In België bestaat sinds eind 2015 het Centrum voor Cybersecurity. Dat CCB wil in samenwerking met Microsoft eigenaars van geïnfecteerde computers op de hoogte brengen van het feit dat ze gehackt zijn. Het CCB weet welke IP-adressen gebruikt worden in DDoS-aanvallen van criminelen maar kan de eigenaars daarvan momenteel niet op de hoogte brengen. Zoals je in deel 3 van dit dossier kon lezen, kan de overheid IP-adressen wel aan personen koppelen. Dat mag echter alleen door bevoegde instanties onder erg strikte voorwaarden waardoor het CCB geen toegang krijgt.
Een middenweg biedt soelaas. De internetproviders zullen een lijst et IP-adressen van gehackte pc’s krijgen en zelf waarschuwingen naar de getroffen klanten sturen. Nadien wordt de lijst terug vernietigd. Het doel heiligt in dit geval de middelen. Niet alleen worden computers gebruikt als wapen om cyberaanvallen uit te voeren, de systemen van de getroffen personen zijn bovendien per definitie geïnfecteerd en dus lek, met alle risico’s voor de privacy van de gebruikers.
Naar Belgische normen klinkt dat allemaal weeral innoverend. Nederlandse lezers mogen eens goed lachen: in Nederland stuurde de politie al in 2010 waarschuwingen naar gebruikers die geïnfecteerd waren. In 2008 gebeurde hetzelfde met het Shadowbot-netwerk.
Kwantumsatelliet tegen hackers
Aan de andere kant van de wereld gaat het er beslis hoogtechnologischer aan toe. Midden augustus lanceerden de Chinezen ’s werelds eerste kwantum-communicatiesatelliet. Het ding maakt gebruik van een fenomeen dat kwantumteleportatie heet. Gegevens worden voor een stuk verzonden via kwantumverstrengeling, waarvan twee partikels met elkaar verbonden zijn doorheen tijd en ruimte en gelijktijdig van staat veranderen. Het deel van de communicatie nodig om de kwantumdata te ontcijferen loopt wel via lasers, maar de laserstraal onderscheppen vertelt een hacker niets. Wie er op de één of andere manier toch in zou slagen de kwantumcommunicatie te observeren, doet de gegevens daarmee meteen kapot. De verstrengelde partikels veranderen immers van staat zodra ze geobserveerd worden.
-.-.-
» **Opdrachten**
1. Leg in één tot drie zinnen uit waarom iemand die de kwantumcommunicatie van de satelliet observeert, volgens het tekstfragment over cyberbeveiliging de gegevens meteen kapotmaakt.
2. Schrijf het tekstfragment over cyberbeveiliging verder, te beginnen na de laatste zin over de verstrengelde partikels.
De rijen hieronder komen uit een andere bron dan het tekstfragment.
-.-.-
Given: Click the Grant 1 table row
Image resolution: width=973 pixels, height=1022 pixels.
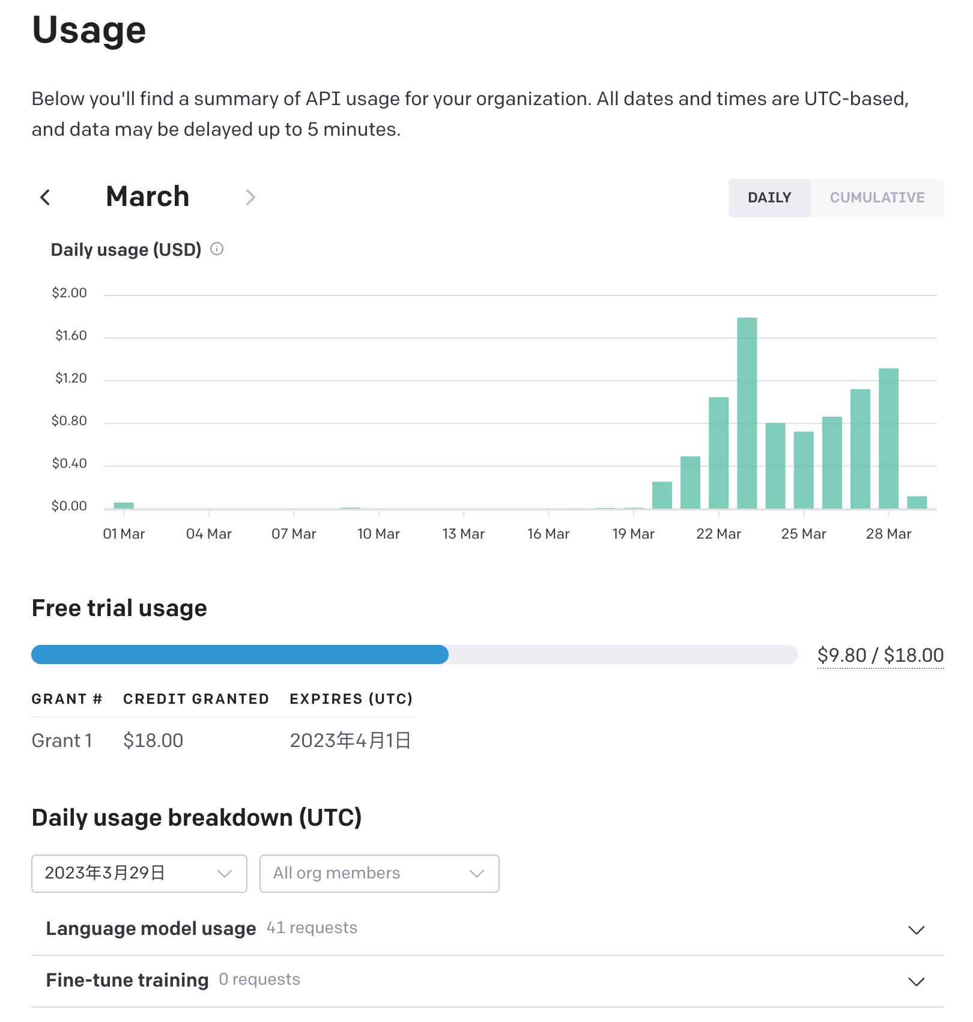Looking at the screenshot, I should click(x=221, y=740).
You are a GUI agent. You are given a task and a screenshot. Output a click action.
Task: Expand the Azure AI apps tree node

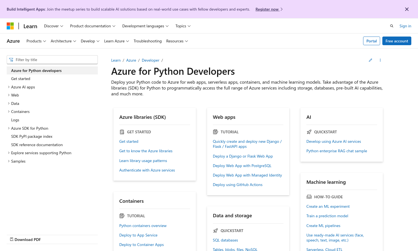pos(9,87)
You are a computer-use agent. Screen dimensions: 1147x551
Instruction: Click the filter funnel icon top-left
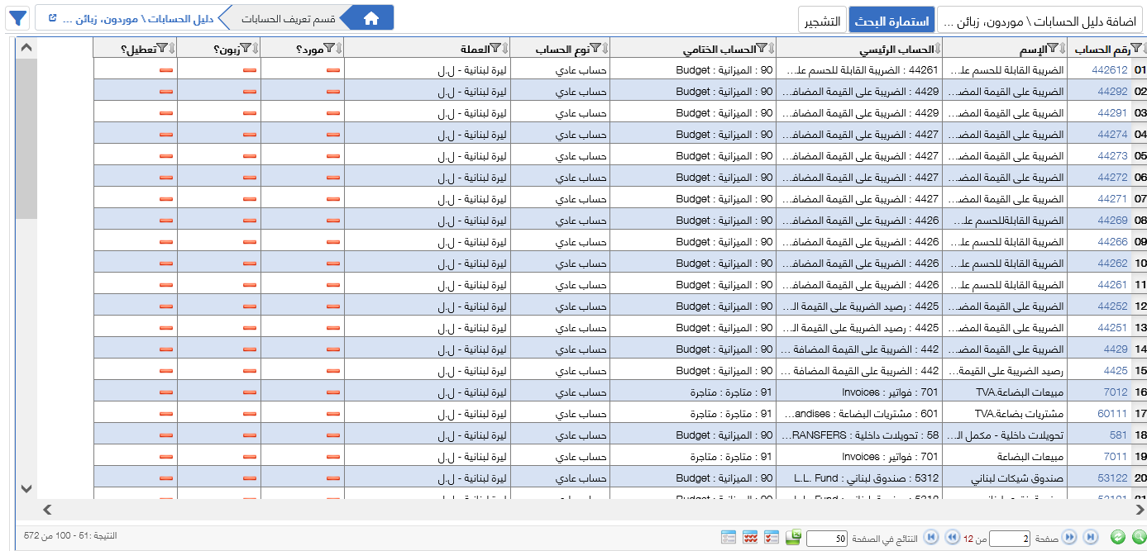[17, 17]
-.-.-
» **Uitgewerkte opdrachten**
1. De communicatie loopt via verstrengelde partikels, en die veranderen van staat zodra ze geobserveerd worden. Wie de kwantumcommunicatie observeert, maakt de gegevens daardoor meteen kapot.

2.
De wetenschap achter de satelliet is extreem complex, het resultaat is dat niet. China werkt aan een communicatienetwerk dat aanzienlijk veiliger is dan versleutelde communicatie, aangezien de data simpelweg niet te onderscheppen valt. Vandaag is dat nog niet zo van belang. Zelfs een krachtige supercomputer verslikt zich in grondige encryptie. Zowat iedereen werkt echter aan kwantumcomputers. De vooruitgang is langzaam, maar wanneer de dingen eindelijk praktisch werke,n voorspellen onderzoekers dat ze zo krachtig zullen zijn, dan zelfs de zwaarste versleuteling op seconden gekraakt is. Voor toekomstige veilige communicatie is het kwantumnetwerk van China dus onontbeerlijk.
Digitaal strijdtoneel
Het is veilig te stellen dat het internet een volledige wereld is, naast de echte wereld. Er is criminaliteit, inbraak, terreur en oorlog en alles heeft dezer dagen een erg directe impact op mensen en omgeving. Ondanks het bestaan van goede beveiliging lijkt het er toch op dat cyberverdediging in haar kinderschoenen staat. Een cyberterrorist in Syberië kan met voldoende geld vandaag een stuk onontbeerlijke infrastructuur in ons land platleggen zonder dat de overheid daar ook maar iets aan kan doen. Gelukkig lijken er voorlopig maar weinig hackers te bestaan met een ambitie die verder reikt dan geldgewin.